* [PROBLEMS AND TASKS]
- a) According to the review of David Stuttard's "Phoenix," which two wars did Athens fight to defend its existence, and against whom?
- b) Resume the review of David Stuttard's "Phoenix" after its final sentence.

* [DOCUMENT SECTION]

Democracy from the Ashes: On David Stuttard’s “Phoenix”

ATHENS’S GOLDEN AGE stands apart as one of the most generative for human creativity. However compromised in modern eyes by everything from their consideration of non-Greeks as “barbarians” to the exclusion of whole categories of human beings (women and slaves) from citizenship, ancient Athens laid vital foundation stones — in both senses — for more fully democratic practices. It was an intellectual powerhouse, as even the most abridged roll call of its luminaries suggests: tragedians Aeschylus, Sophocles, Euripides; comic playwright Aristophanes; philosophers Socrates, Plato, and Aristotle; architect Hippodamus of Miletus; orator and statesman Demosthenes; historians Herodotus and Thucydides; physician Hippocrates; sculptor Phidias; and many more. It was the era of Pericles, often considered the embodiment of democracy, and lesser-known figures like Cimon (c. 510-450 BC), also a general and politician.

David Stuttard’s book Phoenix: A Father, A Son, and the Rise of Athens reminds us that even up until the first couple of decades of the momentous fifth century BC, it was not a given that Athens would endure in cultural memory to this degree. It was not even a given that it would endure at all. It began as just one of hundreds of tiny city-states (poleis), one among many. Like other polities at the time, Athens had to defend its very existence, most notably against the Persian Empire, in what came to be known as the Greco-Persian Wars, and against Sparta — in the Peloponnesian War. These tales are the stuff of myth and history, with characters and their exploits, ideas, and systems of government a towering presence in Western and, indeed, world history.

It is this history and mythology that is the world of Phoenix. In retelling it from a new perspective, Stuttard asks whether some of what we consider history is actually myth. The chronic problem for classicists — the missing sources from that long-ago era — requires his version to rely on speculation and interpretation, like previous versions, and on careful work of reconstruction, cross-checking for validation of whatever can be validated, and humble acceptance of what cannot be known. Still, however partial, Stuttard’s interpretation is worth taking into consideration for what it might revise about our sense of past events as well as our present quandaries. Even if Phoenix were merely a retelling of a familiar tale, its well-hewn narrative would still have much appeal. The story is epic. But it does more by giving us an interpretation we should consider, both as a warning and a source of hope.

* [GIVEN INFORMATION]

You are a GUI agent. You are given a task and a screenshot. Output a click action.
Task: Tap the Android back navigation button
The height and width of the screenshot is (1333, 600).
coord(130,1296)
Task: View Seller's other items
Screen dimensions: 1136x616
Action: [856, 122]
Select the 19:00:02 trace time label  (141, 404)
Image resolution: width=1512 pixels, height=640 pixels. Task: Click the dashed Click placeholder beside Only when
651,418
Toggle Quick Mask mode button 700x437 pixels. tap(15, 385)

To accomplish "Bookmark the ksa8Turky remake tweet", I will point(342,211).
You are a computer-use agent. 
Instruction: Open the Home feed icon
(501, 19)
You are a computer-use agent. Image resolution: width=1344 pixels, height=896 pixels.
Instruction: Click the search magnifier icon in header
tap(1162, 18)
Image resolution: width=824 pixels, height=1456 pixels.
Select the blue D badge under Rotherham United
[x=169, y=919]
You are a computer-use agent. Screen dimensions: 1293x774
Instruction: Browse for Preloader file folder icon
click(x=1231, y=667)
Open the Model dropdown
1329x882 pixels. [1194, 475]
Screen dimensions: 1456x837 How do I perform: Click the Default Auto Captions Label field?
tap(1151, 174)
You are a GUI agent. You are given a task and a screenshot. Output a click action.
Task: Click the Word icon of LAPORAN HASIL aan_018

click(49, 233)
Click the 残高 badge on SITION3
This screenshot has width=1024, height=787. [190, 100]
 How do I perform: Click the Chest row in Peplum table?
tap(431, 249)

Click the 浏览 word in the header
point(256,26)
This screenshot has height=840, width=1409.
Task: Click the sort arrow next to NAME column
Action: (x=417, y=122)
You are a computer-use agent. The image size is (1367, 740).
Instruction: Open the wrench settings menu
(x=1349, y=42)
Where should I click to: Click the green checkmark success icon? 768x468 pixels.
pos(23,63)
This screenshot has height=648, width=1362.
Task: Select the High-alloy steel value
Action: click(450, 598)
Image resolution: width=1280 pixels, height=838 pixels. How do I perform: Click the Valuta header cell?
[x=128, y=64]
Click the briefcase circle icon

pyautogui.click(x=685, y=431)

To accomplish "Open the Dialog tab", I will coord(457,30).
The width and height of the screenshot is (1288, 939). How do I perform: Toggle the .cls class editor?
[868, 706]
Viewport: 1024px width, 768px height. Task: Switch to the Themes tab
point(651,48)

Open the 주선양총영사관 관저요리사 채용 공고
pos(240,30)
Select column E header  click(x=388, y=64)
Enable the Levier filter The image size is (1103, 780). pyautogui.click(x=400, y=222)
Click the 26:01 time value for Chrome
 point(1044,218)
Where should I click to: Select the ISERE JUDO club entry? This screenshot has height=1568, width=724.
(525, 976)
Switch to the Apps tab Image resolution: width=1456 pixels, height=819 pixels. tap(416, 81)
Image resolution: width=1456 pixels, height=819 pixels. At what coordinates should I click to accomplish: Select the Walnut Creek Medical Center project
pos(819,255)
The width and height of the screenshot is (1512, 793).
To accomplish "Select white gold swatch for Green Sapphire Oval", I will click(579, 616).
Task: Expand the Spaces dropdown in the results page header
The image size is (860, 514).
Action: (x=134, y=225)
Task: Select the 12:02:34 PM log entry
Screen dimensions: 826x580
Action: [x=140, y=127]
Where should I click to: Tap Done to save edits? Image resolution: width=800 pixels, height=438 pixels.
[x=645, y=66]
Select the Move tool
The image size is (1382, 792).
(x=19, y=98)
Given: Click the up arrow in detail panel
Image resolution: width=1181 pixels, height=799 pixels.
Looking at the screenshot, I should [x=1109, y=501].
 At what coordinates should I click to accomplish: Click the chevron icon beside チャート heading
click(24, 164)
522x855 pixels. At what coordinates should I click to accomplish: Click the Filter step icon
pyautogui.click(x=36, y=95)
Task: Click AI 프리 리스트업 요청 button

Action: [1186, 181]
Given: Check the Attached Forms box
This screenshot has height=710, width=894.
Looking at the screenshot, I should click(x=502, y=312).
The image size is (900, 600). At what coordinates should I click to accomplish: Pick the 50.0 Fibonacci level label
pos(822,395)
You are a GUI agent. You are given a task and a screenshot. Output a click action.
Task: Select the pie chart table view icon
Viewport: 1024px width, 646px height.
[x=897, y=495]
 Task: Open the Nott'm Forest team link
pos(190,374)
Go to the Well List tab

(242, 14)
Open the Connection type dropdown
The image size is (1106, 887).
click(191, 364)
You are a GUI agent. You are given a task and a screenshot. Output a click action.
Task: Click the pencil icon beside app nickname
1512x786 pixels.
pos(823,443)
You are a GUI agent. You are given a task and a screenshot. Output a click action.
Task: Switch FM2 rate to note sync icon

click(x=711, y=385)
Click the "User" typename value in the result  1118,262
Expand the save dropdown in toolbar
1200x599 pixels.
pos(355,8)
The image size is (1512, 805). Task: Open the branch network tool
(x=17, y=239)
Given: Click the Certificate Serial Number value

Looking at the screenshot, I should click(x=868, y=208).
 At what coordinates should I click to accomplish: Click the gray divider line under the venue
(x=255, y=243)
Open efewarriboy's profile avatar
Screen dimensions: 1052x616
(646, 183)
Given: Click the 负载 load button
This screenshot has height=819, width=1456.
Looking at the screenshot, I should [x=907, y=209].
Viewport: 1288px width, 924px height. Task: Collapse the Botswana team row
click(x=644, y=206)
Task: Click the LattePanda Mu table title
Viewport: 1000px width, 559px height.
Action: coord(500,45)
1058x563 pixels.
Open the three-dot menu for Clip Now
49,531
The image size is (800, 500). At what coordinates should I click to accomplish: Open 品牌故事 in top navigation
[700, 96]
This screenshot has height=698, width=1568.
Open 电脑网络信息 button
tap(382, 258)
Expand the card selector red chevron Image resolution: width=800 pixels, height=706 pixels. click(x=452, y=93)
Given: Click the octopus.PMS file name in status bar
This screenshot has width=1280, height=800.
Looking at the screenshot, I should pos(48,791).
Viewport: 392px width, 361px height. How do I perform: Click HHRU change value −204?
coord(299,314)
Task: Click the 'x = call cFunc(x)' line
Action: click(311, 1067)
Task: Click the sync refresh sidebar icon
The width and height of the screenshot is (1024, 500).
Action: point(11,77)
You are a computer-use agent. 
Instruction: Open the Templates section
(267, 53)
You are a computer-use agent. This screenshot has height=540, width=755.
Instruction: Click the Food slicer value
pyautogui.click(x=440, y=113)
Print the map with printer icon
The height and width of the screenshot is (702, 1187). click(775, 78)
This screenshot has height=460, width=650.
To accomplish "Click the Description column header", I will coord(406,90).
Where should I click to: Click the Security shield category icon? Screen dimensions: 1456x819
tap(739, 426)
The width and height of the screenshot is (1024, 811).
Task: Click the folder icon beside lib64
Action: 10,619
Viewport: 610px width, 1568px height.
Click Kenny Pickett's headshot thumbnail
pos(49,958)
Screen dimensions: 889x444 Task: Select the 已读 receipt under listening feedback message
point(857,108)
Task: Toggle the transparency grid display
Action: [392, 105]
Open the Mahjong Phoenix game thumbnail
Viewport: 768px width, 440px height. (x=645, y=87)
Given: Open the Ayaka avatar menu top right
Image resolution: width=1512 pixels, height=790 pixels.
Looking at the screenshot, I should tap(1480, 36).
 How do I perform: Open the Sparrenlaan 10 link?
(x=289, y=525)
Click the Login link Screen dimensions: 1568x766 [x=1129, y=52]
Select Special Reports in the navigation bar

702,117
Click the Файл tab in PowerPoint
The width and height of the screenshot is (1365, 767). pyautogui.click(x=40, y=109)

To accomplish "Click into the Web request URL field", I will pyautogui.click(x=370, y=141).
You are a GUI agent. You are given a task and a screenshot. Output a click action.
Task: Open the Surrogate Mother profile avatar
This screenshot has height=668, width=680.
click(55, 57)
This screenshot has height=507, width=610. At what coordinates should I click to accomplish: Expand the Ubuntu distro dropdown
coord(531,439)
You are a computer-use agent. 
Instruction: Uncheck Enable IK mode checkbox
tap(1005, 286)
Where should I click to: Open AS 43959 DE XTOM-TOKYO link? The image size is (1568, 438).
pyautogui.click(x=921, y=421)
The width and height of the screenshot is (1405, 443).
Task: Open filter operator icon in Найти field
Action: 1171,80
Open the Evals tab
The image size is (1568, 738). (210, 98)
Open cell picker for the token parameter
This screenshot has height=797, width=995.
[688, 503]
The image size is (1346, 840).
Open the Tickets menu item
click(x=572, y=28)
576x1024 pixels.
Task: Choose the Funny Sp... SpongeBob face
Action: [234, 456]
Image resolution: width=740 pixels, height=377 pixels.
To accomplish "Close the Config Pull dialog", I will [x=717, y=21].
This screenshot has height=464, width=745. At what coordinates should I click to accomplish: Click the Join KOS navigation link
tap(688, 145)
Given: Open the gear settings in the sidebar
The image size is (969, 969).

* [EXPECTED ANSWERS]
- a) The Greco-Persian Wars against the Persian Empire, and the Peloponnesian War against Sparta.

- b)
Phoenix begins with an arresting scene. It is 480 BC, and Athens faces impending destruction by the vast forces of the Persian Empire. Rather than equipping himself and his men for battle, the head of a group of elite cavalrymen leads a procession on foot to the Temple of Athena Polias (Athena Who Protects the City), where he lays down his horse’s bridle. Stuttard’s book provides, through chapters detailing events of the decades before and after the scene, an elaborate backstory of this symbolic act and an interpretation of it as uniquely revealing about one of the most pivotal periods in history.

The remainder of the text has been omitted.